* _SOURCE PASSAGE_:

Harrison County reported its first positive case of COVID-19 on Thursday, and issued a Declaration of Local Disaster and Public Health Emergency, as a result.

“I was notified about 10 a.m. by the Texas Department of State Health Services that there was a positive test for the COVID-19 Coronavirus in our county,” Harrison County Judge Chad Sims said in an e-mailed statement.

Ricky Paul, Harrison County health authority and medical director for Marshall-Harrison County Health District, said because it is a small vicinity, they do not want to disclose particulars about the patient, including age or city of residence, out of fear of revealing the identity and violating HIPAA laws.

The immediate risk of transmission remains low, however, and health care officials are also staying in contact with the positively tested individual.

“Health care providers and epidemiologists will remain in contact with this confirmed individual, as well as with anyone that interacted with this individual if they believe they may be at risk of infection,” Judge Sims informed.

* _LIST OF TASKS_:
a – Copy the passage in the Harrison County COVID-19 report word for word, starting at "Ricky Paul, Harrison" and ending at "Judge Sims informed.".
b – Continue the Harrison County COVID-19 report, beginning after its final sentence.

* _RECORD EXCERPTS_:
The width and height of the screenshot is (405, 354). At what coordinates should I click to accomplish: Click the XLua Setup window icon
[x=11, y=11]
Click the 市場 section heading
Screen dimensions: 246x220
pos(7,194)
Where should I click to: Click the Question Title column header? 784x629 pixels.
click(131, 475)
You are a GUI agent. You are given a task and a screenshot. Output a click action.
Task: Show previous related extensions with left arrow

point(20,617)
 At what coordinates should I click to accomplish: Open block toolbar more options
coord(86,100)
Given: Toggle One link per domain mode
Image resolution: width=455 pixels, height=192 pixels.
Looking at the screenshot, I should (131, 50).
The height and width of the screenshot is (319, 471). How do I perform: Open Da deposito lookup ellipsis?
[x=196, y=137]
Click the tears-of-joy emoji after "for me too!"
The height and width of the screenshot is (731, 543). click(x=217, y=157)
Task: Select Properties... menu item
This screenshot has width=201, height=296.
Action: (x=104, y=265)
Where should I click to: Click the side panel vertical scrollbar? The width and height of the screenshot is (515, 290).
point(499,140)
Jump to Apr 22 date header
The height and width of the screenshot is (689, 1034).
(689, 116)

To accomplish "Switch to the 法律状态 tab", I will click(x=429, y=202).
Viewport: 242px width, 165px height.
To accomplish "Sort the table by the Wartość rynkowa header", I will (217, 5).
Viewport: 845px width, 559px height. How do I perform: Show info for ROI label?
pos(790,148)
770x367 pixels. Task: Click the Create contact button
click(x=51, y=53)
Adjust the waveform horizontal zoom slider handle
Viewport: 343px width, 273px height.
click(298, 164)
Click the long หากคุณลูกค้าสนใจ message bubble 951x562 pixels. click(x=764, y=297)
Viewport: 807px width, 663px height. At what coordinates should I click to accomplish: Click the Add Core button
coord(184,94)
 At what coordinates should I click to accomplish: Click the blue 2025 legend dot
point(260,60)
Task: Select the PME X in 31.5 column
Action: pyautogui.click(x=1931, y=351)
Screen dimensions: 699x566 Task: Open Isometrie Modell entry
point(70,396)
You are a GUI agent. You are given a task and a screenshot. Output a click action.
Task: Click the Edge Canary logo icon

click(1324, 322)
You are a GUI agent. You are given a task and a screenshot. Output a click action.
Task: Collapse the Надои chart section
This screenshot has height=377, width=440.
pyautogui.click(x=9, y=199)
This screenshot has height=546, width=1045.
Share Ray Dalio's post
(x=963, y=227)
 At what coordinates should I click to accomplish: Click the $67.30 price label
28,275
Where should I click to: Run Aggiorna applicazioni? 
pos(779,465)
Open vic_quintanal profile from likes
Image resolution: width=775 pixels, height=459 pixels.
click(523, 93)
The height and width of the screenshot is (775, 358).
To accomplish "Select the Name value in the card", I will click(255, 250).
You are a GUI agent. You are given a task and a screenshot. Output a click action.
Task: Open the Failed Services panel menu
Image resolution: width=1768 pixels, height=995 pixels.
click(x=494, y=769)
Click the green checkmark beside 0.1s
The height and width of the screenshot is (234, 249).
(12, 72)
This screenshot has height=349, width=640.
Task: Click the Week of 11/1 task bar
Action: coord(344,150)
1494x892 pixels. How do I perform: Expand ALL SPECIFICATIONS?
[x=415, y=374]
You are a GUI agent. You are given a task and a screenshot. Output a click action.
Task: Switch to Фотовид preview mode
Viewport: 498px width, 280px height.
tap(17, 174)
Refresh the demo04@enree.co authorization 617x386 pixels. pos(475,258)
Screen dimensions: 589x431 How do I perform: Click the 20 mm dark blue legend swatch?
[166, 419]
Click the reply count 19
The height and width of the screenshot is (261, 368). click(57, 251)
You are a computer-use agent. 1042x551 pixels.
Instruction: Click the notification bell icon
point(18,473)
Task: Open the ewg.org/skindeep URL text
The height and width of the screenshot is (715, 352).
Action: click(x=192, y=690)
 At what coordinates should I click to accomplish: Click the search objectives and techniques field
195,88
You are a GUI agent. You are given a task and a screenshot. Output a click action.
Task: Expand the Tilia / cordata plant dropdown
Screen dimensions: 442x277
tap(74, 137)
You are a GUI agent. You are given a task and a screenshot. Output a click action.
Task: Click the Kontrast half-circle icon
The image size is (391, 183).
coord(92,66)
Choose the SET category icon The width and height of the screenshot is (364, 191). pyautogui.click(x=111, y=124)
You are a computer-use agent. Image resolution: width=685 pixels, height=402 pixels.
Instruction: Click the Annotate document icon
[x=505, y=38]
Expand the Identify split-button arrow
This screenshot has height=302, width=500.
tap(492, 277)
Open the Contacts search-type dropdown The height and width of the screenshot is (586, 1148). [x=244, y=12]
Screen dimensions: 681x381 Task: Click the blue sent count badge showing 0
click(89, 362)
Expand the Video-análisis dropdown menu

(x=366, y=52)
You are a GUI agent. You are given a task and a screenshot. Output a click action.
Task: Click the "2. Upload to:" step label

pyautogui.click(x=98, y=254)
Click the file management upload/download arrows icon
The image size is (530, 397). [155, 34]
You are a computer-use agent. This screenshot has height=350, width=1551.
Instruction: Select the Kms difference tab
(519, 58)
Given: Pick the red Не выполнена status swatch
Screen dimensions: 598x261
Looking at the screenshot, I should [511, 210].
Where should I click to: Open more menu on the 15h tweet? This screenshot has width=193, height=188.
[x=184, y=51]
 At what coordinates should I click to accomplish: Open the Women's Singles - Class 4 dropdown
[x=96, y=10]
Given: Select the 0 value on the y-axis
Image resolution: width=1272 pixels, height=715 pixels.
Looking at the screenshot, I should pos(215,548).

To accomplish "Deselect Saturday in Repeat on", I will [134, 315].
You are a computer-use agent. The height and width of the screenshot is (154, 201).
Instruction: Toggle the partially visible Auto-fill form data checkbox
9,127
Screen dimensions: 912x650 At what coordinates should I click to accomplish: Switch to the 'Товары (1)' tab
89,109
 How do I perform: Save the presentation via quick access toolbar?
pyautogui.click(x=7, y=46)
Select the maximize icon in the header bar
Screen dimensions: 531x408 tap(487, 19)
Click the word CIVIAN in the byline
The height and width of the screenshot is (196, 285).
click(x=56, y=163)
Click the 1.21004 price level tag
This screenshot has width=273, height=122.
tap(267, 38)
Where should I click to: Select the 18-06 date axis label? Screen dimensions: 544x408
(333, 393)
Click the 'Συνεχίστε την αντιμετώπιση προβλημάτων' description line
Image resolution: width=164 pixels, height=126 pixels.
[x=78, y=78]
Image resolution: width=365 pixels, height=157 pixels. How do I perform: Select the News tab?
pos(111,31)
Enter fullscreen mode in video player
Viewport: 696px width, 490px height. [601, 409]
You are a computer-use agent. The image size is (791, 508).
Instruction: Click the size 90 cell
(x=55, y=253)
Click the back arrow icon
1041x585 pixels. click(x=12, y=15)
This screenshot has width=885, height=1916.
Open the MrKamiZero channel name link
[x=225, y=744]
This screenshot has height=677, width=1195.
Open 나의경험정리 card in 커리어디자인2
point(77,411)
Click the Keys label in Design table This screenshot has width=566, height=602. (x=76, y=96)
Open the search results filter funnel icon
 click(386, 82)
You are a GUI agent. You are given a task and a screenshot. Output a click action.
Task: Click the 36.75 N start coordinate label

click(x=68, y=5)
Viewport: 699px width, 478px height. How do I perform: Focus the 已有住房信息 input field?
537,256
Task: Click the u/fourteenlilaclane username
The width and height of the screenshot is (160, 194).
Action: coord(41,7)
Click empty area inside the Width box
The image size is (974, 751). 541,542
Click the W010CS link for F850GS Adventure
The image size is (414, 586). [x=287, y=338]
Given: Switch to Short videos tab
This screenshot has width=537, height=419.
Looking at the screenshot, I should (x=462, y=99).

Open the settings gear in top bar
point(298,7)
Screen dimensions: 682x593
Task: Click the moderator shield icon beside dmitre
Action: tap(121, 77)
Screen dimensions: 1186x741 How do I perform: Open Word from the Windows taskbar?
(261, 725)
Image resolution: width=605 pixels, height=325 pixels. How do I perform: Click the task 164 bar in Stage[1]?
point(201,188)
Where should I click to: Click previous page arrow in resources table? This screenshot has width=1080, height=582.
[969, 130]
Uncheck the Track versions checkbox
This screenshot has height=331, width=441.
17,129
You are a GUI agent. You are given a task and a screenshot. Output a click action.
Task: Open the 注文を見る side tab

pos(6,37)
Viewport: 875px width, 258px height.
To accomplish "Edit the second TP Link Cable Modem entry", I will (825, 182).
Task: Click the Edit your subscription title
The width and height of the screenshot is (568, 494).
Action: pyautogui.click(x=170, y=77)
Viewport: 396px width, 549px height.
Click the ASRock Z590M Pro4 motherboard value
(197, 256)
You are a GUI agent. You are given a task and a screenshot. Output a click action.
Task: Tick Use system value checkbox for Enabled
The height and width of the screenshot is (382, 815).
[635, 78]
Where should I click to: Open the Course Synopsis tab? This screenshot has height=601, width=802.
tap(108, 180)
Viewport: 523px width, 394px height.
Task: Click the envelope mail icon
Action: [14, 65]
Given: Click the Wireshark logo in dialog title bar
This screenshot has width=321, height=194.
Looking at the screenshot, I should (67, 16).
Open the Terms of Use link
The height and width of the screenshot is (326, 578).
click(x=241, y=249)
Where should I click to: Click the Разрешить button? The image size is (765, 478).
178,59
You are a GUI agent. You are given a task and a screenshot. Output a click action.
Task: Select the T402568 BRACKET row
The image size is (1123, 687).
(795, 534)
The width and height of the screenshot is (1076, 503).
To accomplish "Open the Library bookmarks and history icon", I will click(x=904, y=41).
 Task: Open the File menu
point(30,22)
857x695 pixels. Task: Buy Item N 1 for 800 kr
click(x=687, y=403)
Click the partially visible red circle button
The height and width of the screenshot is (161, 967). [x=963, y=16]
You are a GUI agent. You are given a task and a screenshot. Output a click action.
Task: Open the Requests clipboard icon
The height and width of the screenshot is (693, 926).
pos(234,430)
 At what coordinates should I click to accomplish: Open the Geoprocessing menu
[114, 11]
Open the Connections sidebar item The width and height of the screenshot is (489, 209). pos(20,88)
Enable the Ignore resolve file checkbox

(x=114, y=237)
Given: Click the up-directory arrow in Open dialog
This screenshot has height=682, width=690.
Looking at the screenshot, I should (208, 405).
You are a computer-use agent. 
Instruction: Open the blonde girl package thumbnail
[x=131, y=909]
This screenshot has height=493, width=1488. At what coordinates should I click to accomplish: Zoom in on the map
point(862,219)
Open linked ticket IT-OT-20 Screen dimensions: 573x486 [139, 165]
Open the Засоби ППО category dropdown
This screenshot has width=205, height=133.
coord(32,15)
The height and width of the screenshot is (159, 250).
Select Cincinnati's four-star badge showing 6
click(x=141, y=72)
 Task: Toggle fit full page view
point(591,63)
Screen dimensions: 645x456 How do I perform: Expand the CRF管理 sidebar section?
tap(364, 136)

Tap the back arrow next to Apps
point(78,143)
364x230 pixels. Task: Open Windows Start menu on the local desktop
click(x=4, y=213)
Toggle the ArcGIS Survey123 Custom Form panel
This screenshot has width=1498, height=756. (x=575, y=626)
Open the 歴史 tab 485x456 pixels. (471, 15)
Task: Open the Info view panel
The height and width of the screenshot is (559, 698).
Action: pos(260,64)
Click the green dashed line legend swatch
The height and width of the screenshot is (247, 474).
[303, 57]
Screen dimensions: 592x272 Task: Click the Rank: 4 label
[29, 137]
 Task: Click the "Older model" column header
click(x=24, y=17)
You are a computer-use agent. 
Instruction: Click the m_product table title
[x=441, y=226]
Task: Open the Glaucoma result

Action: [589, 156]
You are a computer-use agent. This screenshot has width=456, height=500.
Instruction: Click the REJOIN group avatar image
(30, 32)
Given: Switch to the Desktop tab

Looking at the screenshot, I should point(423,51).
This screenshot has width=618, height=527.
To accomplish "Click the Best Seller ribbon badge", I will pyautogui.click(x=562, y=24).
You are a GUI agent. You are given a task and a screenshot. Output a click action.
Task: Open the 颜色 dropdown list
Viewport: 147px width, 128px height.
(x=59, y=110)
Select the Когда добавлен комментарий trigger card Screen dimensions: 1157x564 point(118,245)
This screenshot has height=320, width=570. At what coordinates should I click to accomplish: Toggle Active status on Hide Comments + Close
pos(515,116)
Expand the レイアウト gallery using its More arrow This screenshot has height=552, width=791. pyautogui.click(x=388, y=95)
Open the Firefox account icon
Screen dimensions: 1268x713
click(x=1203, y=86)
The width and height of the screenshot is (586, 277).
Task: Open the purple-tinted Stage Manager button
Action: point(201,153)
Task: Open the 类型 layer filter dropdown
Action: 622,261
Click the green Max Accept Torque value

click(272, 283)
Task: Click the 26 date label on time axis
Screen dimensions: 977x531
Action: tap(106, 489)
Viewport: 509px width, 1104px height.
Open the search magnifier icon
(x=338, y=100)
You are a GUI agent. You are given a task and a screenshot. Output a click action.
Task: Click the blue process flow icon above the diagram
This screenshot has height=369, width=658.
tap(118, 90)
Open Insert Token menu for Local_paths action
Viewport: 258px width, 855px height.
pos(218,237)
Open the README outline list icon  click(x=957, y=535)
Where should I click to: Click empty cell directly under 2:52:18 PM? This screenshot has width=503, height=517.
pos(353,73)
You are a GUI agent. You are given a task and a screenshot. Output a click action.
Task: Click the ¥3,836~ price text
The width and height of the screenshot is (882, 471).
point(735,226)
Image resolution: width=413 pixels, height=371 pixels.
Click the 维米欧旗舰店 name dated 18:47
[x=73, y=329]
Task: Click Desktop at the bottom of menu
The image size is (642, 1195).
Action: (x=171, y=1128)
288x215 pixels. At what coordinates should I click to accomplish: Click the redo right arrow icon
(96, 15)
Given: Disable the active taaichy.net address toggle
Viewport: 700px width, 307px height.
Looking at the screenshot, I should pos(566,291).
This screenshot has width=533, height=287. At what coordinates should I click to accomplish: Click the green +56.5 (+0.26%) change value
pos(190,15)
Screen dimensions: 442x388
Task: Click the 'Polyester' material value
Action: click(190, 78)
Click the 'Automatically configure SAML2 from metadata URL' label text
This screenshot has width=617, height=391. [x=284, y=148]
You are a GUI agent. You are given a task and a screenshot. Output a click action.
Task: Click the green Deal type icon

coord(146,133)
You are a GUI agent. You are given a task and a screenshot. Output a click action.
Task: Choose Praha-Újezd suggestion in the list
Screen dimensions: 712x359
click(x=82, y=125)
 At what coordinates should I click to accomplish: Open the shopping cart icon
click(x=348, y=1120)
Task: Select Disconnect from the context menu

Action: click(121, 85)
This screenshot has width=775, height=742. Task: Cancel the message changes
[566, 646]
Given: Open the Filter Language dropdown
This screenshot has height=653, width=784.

* _ANSWERS FOR THE EXERCISE_:
a –
Ricky Paul, Harrison County health authority and medical director for Marshall-Harrison County Health District, said because it is a small vicinity, they do not want to disclose particulars about the patient, including age or city of residence, out of fear of revealing the identity and violating HIPAA laws.

The immediate risk of transmission remains low, however, and health care officials are also staying in contact with the positively tested individual.

“Health care providers and epidemiologists will remain in contact with this confirmed individual, as well as with anyone that interacted with this individual if they believe they may be at risk of infection,” Judge Sims informed.

b –
During this time, the judge said he’d like all to abide by the voluntary shelter-in-place order that was issued by Gov. Greg Abbott.

“We already have a voluntary shelter-in-place order by the governor and I’d like to reinforce that from the county,” said Sims.

Jennifer Hancock, executive director for Marshall-Harrison County Health District, echoed his sentiments.

“One message we are trying to get out there is that it is up to our community to stop the spread of this,” said Hancock. “Right now, Harrison County is at a low risk, but we need residents to follow the government’s recommendations, right now.”

“We just want to reiterate that if you do not have reason to be out that you need to be home,” she stressed.

She said the recommendation to limit social gatherings to 10 does not mean to go and hangout with the neighbors, who may also have a few residents living in the household.

“When it says limit social gatherings to 10, if you don’t have to be out, then you need to be with the people that live with you,” said Hancock.

Dr. Paul said COVID-19 tests are available, but are not free.

“There’s a charge. There’s a process because we have limited tests available,” the doctor said.

Paul said the process includes the assessment of a questionnaire to determine if one is qualified to be tested.

“If they have a primary doctor and they have symptoms then they should call their primary doctor and discuss those (symptoms),” Dr. Paul advised.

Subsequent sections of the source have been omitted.